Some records
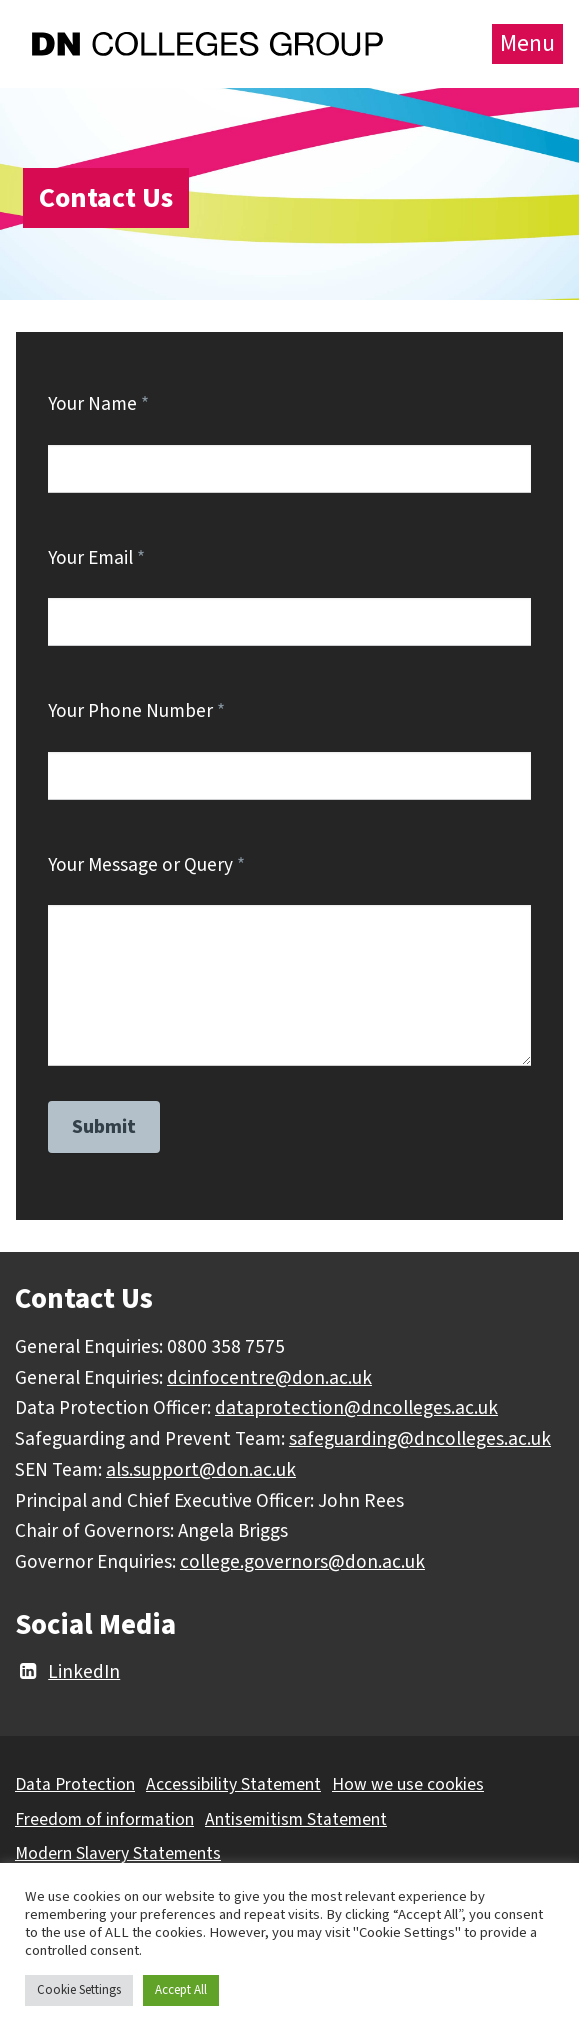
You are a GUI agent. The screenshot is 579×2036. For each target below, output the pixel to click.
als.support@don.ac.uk (201, 1470)
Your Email (96, 558)
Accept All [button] (181, 1990)
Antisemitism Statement (296, 1819)
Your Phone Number (136, 711)
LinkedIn (67, 1672)
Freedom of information (104, 1819)
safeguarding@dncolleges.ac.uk (420, 1439)
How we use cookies (408, 1784)
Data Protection (75, 1784)
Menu (527, 43)
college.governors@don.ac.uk (302, 1562)
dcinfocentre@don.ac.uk (269, 1378)
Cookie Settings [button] (79, 1990)
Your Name (98, 404)
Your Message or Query (146, 865)
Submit (104, 1127)
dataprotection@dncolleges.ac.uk (356, 1408)
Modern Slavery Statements (118, 1853)
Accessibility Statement (233, 1784)
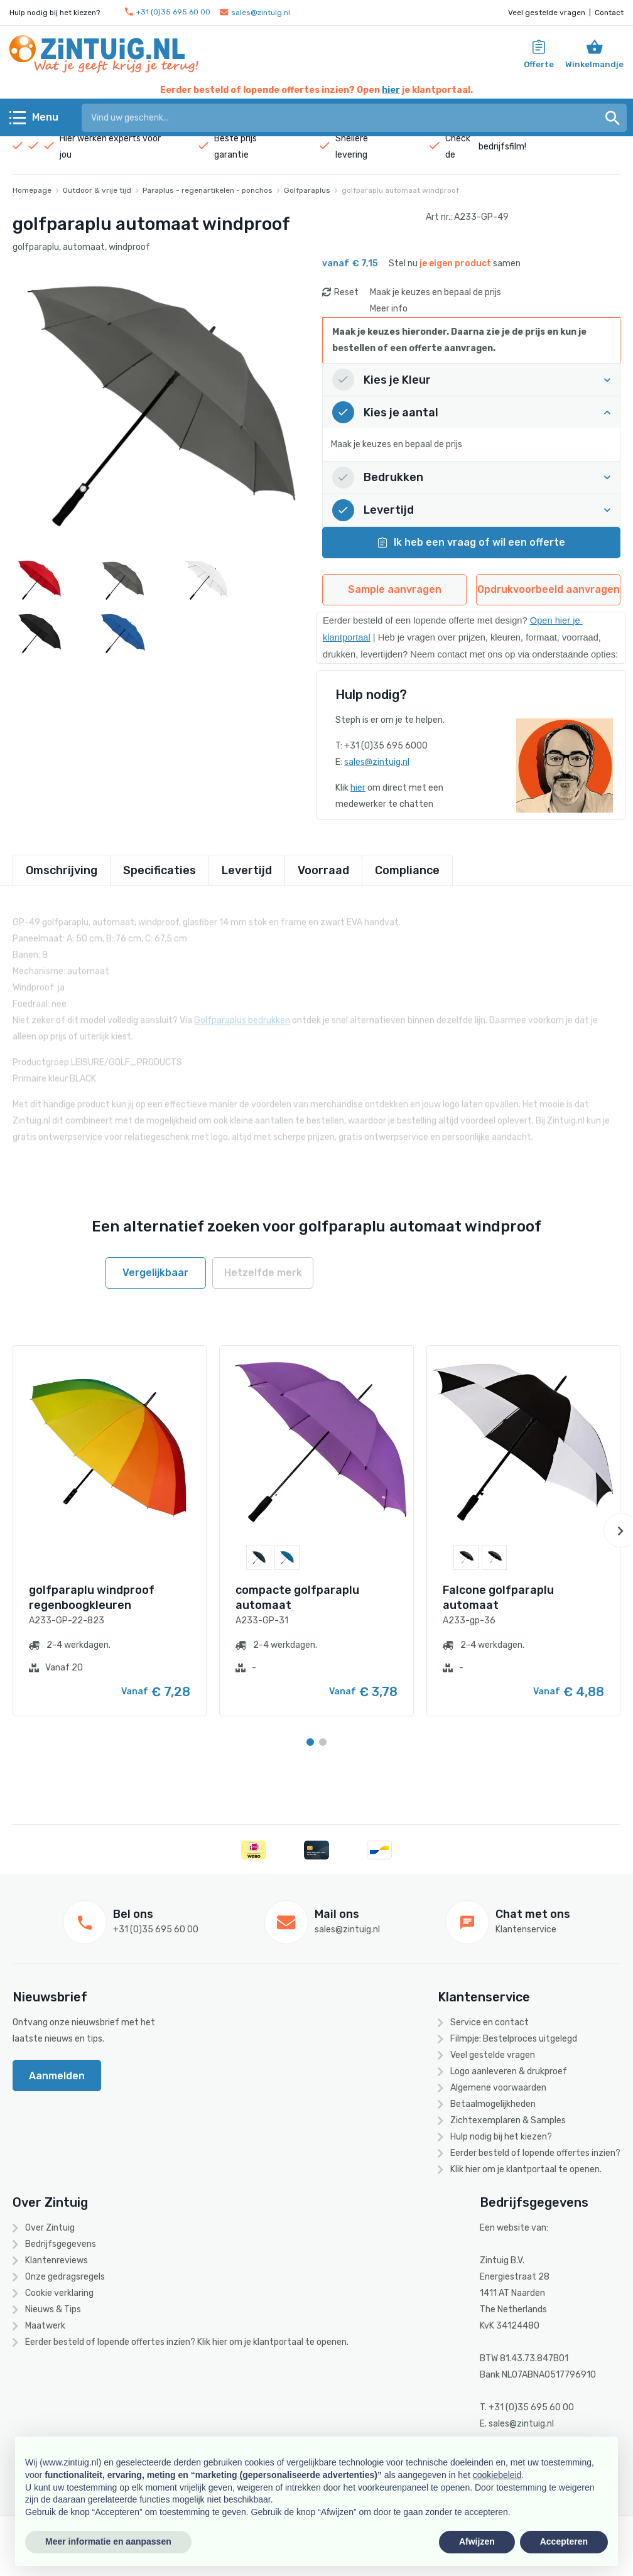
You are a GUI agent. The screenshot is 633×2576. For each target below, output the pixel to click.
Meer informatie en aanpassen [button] (108, 2541)
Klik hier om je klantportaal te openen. (526, 2169)
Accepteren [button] (564, 2541)
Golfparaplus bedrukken (242, 1010)
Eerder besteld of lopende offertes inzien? (535, 2153)
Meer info (389, 308)
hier (391, 90)
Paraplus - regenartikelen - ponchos (208, 190)
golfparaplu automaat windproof (400, 190)
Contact (609, 12)
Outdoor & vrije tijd (97, 190)
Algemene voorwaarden (498, 2087)
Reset (346, 292)
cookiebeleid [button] (497, 2475)
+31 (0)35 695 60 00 (167, 12)
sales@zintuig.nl (255, 12)
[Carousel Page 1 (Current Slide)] (310, 1742)
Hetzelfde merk (263, 1273)
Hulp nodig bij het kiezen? (501, 2136)
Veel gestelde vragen (546, 12)
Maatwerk (45, 2325)
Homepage (32, 190)
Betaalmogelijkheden (493, 2104)
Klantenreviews (56, 2260)
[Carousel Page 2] (323, 1742)
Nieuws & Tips (53, 2309)
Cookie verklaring (59, 2293)
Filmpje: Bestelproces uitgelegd (513, 2038)
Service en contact (489, 2022)
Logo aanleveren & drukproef (508, 2071)
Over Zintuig (50, 2227)
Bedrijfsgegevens (60, 2244)
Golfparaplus (307, 190)
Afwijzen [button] (477, 2541)
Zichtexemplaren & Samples (508, 2120)
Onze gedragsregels (65, 2276)
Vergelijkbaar (155, 1273)
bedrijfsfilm (501, 146)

» **What the task requires**
Rewrite every line of the records above, switching "GUI agent" to "web agent" and leaving everything else unchanged. Leave the pictures out of your answer.

» **Full solution**
You are a web agent. The screenshot is 579×2036. For each target below, output the pixel to click.
als.support@don.ac.uk (201, 1470)
Your Email (96, 558)
Accept All [button] (181, 1990)
Antisemitism Statement (296, 1819)
Your Phone Number (136, 711)
LinkedIn (67, 1672)
Freedom of information (104, 1819)
safeguarding@dncolleges.ac.uk (420, 1439)
How we use cookies (408, 1784)
Data Protection (75, 1784)
Menu (527, 43)
college.governors@don.ac.uk (302, 1562)
dcinfocentre@don.ac.uk (269, 1378)
Cookie Settings [button] (79, 1990)
Your Name (98, 404)
Your Message or Query (146, 865)
Submit (104, 1127)
dataprotection@dncolleges.ac.uk (356, 1408)
Modern Slavery Statements (118, 1853)
Accessibility Statement (233, 1784)
You are a web agent. The screenshot is 633×2576. For each target below, output the pixel to click.
Meer informatie en aanpassen [button] (108, 2541)
Klik hier om je klantportaal te openen. (526, 2169)
Accepteren [button] (564, 2541)
Golfparaplus bedrukken (242, 1010)
Eerder besteld of lopende offertes inzien? (535, 2153)
Meer info (389, 308)
hier (391, 90)
Paraplus - regenartikelen - ponchos (208, 190)
golfparaplu automaat windproof (400, 190)
Contact (609, 12)
Outdoor & vrije tijd (97, 190)
Algemene voorwaarden (498, 2087)
Reset (346, 292)
cookiebeleid [button] (497, 2475)
+31 (0)35 695 60 00 (167, 12)
sales@zintuig.nl (255, 12)
[Carousel Page 1 (Current Slide)] (310, 1742)
Hetzelfde merk (263, 1273)
Hulp nodig bij het kiezen? (501, 2136)
Veel gestelde vragen (546, 12)
Maatwerk (45, 2325)
Homepage (32, 190)
Betaalmogelijkheden (493, 2104)
Klantenreviews (56, 2260)
[Carousel Page 2] (323, 1742)
Nieuws & Tips (53, 2309)
Cookie verklaring (59, 2293)
Filmpje: Bestelproces uitgelegd (513, 2038)
Service en contact (489, 2022)
Logo aanleveren & drukproef (508, 2071)
Over Zintuig (50, 2227)
Bedrijfsgegevens (60, 2244)
Golfparaplus (307, 190)
Afwijzen [button] (477, 2541)
Zichtexemplaren & Samples (508, 2120)
Onze gedragsregels (65, 2276)
Vergelijkbaar (155, 1273)
bedrijfsfilm (501, 146)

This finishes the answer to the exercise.